Simple. Perfect. Sometimes, he’s a genius in his simple statements. We won’t discuss the other times.

Kayla gives him a soft smile, her eyes looking a little glittery, and I let my breath out in a whoosh. “Damn, man. I thought you were gonna fuck that up. Good job.” I hold a hand up for an air high-five. He doesn’t do it back, even though he has another hand, but he takes a deep breath, nodding to himself. Knowing he needs a minute to settle the tornado in his head, I high-five myself and then turn to Kayla. “I’m not saying it’ll be easy.
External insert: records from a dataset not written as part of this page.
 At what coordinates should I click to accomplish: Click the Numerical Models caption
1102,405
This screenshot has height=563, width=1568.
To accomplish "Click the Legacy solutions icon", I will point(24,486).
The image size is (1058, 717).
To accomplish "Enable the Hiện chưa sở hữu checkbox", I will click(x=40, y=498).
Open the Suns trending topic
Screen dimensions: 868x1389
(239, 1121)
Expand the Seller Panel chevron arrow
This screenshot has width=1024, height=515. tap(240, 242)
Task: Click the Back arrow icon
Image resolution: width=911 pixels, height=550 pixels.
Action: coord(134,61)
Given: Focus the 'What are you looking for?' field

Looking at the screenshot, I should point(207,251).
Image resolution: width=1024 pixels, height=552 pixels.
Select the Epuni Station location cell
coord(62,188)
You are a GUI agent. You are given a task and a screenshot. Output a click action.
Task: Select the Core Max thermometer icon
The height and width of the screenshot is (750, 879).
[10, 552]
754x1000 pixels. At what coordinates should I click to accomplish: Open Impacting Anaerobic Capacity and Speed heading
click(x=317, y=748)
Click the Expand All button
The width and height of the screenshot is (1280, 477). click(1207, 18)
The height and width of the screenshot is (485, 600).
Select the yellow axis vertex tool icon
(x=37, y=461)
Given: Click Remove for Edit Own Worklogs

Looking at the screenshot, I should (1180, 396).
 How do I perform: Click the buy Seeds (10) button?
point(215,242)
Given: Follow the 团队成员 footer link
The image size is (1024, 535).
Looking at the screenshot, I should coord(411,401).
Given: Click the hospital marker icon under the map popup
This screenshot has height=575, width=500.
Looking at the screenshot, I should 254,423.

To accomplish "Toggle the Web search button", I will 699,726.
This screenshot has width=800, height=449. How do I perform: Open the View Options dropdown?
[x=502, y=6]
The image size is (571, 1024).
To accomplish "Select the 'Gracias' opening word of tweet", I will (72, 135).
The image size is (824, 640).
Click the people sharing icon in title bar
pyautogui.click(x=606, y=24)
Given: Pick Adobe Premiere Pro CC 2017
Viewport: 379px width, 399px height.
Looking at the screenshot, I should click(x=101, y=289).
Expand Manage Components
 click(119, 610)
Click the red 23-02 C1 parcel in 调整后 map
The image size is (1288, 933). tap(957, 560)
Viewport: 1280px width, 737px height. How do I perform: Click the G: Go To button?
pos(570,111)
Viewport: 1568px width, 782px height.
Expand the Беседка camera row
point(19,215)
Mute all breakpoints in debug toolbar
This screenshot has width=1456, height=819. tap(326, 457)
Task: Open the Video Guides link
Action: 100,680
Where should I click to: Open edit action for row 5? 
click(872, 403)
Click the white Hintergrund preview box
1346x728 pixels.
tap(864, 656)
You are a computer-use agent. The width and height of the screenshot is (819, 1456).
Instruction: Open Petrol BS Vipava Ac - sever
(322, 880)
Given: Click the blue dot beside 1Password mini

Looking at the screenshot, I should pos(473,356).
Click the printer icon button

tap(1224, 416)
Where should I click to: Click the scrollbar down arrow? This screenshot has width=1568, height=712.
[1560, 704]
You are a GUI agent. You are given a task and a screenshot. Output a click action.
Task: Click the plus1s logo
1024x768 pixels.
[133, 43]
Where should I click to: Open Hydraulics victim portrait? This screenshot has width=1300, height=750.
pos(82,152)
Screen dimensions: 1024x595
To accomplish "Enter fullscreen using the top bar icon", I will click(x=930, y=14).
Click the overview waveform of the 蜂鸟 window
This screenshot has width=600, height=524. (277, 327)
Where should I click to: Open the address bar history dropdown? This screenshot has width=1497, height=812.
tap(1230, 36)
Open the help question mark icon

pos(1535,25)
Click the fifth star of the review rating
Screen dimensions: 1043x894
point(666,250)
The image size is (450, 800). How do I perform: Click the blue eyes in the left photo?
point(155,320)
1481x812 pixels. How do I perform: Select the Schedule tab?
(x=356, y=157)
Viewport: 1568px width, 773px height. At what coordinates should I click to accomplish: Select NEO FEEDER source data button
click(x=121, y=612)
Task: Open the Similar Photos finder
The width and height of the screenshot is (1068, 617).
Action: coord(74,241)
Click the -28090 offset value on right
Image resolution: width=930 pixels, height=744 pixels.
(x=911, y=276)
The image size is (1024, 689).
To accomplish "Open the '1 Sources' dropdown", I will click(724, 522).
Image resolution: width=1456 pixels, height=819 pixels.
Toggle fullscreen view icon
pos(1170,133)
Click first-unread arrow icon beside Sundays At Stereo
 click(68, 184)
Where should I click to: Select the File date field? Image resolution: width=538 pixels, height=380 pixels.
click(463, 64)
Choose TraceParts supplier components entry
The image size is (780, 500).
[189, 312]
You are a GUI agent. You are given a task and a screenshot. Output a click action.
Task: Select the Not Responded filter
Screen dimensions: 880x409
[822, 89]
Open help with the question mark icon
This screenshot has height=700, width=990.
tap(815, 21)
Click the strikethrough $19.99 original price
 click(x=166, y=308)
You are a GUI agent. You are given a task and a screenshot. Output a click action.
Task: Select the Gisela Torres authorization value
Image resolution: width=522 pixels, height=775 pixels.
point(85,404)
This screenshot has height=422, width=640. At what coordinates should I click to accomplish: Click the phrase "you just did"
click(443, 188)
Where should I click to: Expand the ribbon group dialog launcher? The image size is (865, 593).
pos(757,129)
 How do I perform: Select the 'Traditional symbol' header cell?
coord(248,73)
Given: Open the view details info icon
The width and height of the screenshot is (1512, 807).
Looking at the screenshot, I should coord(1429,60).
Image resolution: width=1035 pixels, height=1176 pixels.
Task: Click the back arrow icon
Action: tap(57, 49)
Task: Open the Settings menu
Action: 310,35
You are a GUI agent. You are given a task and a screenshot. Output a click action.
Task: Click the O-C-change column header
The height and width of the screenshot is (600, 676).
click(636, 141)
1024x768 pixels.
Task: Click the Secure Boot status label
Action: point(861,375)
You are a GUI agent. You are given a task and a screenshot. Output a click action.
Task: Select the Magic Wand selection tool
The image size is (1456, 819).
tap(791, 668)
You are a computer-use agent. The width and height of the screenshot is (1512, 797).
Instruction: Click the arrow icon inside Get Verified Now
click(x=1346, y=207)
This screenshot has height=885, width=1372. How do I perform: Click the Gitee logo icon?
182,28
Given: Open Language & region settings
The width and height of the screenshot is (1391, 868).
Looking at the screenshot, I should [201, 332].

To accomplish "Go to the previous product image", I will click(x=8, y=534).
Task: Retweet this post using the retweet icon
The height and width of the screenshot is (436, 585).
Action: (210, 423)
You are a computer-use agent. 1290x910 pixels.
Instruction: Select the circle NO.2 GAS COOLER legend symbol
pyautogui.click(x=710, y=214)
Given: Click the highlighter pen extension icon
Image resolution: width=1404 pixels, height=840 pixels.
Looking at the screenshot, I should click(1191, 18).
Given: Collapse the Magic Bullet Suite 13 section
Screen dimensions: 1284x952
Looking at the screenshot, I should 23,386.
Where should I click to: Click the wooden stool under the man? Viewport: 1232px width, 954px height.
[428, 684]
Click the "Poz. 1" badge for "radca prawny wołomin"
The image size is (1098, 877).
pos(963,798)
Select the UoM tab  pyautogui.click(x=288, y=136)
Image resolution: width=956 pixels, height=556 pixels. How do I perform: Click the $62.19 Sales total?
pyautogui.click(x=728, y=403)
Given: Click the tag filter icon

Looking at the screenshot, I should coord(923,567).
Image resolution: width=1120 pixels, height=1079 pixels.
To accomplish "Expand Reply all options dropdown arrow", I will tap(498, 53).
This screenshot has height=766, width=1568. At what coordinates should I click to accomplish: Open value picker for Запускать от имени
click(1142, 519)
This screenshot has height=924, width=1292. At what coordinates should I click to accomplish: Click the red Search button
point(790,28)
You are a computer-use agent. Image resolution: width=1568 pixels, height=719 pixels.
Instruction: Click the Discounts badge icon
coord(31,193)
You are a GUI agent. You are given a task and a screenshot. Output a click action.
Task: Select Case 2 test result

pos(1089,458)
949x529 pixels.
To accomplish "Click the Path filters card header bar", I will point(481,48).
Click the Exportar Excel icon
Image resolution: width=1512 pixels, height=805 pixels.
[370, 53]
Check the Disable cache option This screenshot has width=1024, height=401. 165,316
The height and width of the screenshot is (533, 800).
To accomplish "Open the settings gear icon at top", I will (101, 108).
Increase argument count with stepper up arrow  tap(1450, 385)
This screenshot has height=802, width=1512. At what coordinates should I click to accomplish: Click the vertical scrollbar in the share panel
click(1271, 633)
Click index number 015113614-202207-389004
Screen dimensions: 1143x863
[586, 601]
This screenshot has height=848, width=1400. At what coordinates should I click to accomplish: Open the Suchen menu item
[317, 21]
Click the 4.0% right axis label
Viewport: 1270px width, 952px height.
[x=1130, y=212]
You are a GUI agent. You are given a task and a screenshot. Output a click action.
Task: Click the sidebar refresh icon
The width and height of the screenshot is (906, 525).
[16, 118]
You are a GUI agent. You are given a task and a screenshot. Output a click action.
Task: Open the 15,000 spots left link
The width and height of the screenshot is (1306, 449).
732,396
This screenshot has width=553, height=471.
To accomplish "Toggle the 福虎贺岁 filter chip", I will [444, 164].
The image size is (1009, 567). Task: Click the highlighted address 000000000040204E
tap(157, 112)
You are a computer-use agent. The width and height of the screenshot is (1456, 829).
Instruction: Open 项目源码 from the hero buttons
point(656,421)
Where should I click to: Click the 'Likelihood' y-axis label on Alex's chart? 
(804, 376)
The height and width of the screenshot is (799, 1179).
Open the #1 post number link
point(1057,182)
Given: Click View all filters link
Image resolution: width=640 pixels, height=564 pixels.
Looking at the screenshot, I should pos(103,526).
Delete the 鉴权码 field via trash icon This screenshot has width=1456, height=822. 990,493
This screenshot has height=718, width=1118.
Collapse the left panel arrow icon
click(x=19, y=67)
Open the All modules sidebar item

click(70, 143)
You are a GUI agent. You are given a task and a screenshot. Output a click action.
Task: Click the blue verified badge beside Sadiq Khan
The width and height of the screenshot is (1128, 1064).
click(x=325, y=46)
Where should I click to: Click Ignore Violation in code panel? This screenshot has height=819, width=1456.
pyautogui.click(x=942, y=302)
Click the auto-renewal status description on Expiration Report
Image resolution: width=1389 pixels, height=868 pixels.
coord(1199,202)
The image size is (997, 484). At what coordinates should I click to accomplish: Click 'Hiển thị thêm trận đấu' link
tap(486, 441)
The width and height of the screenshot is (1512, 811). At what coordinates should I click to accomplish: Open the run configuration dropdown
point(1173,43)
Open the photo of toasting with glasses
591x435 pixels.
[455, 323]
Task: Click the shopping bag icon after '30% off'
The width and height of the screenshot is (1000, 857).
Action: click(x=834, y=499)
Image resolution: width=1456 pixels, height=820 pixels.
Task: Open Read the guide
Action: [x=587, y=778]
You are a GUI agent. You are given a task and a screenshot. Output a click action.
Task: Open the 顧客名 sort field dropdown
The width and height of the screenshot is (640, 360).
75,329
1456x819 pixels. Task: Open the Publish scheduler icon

I’m saying that if we have to hire a personal assistant whose sole job is coordinating our calendars and travel plans so that I can be buried balls-deep in your pussy as often as possible and for as many hours as possible, I will happily find someone to fill that role.”

Kayla’s bark of laughter echoes through the trees. “You get called in to HR regularly, don’t you?”

It could be an insult, but there’s no heat to the accusation. In fact, she sounds amused by my potential job posting.

“Mmm, I can neither confirm nor deny that,” I reply. “And actually, it’d be the PR team.”

“He buys them big Christmas gifts. Huge, please don’t kill me for being me gifts, every Christmas and at the end of every season,” Riggs offers, a smile trying to steal across his face.

He’s come a long way, doing a lot of the work over the years, but making leaps and bounds I never expected in just the last few weeks. I’m a fixer. I always have been, but Kayla has fixed something in my friend I don’t think I ever would’ve been able to, and I appreciate that more than she’ll ever know.

“You shut your lying face hole,” I say, pointing a finger at him, but I can’t hide my grin. He’s right, I paid about a thousand dollars per PR staffer this past June. More importantly, Kayla and Riggs’s answering smiles are eerily similar to mine.